The Predatory Lie of YouTube Success

Whenever you watch a video about how to be successful on YouTube and why your videos aren’t performing, you’ll always here that “YouTube’s algorithm just shows people what they want to see.” You’ll be told all about how YouTube does a fantastic job of figuring out what kind of content people want and funneling the vast majority of user traffic towards that content. If your channel is failing then it’s because you’re doing something wrong. It’s always your fault and never YouTube’s fault. If you just put more work into getting it right and giving your viewers what they want then you’ll definitely succeed at showing the algorithm that your content is worthy of becoming the next big thing on YouTube.

This is a lie. I know from experience.

My YouTube channel spent many years “at the bottom.” I made a video in 2021 about a hot topic at the time: Windows 11 and how the sinister requirements Microsoft published for running it fit into a greater threat to general-purpose computing (TCPA, Palladium, Trusted Computing, you name it) that has been brewing since at least 2003. There was no shortage of Windows 11 coverage in the news when I published that video one week before it went release-to-manufacturing (RTM). The cutoff for upgrading was absurdly high, only allowing PCs built in the past 3-4 years to get it. The noise around Windows 11’s release should have shoveled heaps of traffic at my video. Instead, the first 300 days of publication on YouTube only caught about 20,000 views.

Then something crazy happened. Near the end of April 2022, 2 months shy of a year after publication, the video began taking in THOUSANDS of new views daily, then TENS OF THOUSANDS of new views. The view count had doubled by the end of April. 18 days later, the view count had literally multiplied by 10 times.
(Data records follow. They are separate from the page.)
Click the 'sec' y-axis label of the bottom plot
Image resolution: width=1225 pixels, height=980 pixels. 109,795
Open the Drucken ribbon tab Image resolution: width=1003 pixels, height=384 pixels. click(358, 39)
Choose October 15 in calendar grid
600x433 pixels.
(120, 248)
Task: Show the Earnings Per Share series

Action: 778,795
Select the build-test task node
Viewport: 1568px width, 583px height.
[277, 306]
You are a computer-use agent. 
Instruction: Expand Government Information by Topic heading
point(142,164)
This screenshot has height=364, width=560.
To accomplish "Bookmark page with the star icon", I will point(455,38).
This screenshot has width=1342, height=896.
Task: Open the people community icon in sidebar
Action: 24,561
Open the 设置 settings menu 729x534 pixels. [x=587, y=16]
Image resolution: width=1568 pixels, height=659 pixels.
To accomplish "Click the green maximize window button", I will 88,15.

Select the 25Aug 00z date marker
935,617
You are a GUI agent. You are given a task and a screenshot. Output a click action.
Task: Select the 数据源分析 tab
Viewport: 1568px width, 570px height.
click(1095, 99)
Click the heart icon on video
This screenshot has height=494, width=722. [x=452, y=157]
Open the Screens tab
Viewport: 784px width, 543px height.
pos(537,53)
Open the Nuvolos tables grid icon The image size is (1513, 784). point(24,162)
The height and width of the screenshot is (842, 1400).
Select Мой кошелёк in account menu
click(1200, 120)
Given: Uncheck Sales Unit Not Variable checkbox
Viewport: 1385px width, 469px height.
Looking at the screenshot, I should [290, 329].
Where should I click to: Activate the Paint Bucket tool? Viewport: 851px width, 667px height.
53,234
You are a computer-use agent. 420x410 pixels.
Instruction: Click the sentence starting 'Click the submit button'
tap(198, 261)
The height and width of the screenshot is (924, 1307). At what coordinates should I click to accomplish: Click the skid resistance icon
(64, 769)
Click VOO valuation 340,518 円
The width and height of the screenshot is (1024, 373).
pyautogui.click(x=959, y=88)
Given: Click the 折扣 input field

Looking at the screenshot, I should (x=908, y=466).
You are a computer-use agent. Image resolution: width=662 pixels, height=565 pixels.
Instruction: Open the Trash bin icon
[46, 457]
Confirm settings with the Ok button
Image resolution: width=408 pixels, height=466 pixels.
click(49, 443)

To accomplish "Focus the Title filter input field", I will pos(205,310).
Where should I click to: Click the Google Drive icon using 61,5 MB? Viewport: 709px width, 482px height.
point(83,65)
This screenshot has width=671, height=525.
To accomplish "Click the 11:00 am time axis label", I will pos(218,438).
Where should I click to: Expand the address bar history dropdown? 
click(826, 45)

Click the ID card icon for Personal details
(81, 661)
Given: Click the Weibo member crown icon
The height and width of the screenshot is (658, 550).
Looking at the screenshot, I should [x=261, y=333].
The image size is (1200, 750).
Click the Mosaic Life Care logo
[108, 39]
Two months later, the meteoric rise in view counts slowed at 1.66 million views, finally settling down in the 1.8 million view range.

If YouTube’s algorithm really shows the viewer what they want…why did a video worth 1.8 million views stagnate for 10 months before taking off? The reason is deceptively simple: while “The Algorithm™” might generally work the way that the YouTube fanatic channels claim it does, the truth is that YouTube really is a lottery. New and stagnant videos are shown to an extremely small number of people at a time. If you’re lucky enough for that absurdly tiny group to have a few click-throughs and long watches of your video, YouTube runs the experiment again by showing it to more people, and continuously tests your content this way to decide if it should be allowed to succeed or fail. Bigger channels get a bigger group of people to enable their content to “take off” since they’ve “proven themselves” to the algorithm as reliable drivers of views. This sounds like a brilliant way to come up with good video suggestions at first glance–but it’s actually pretty terrible.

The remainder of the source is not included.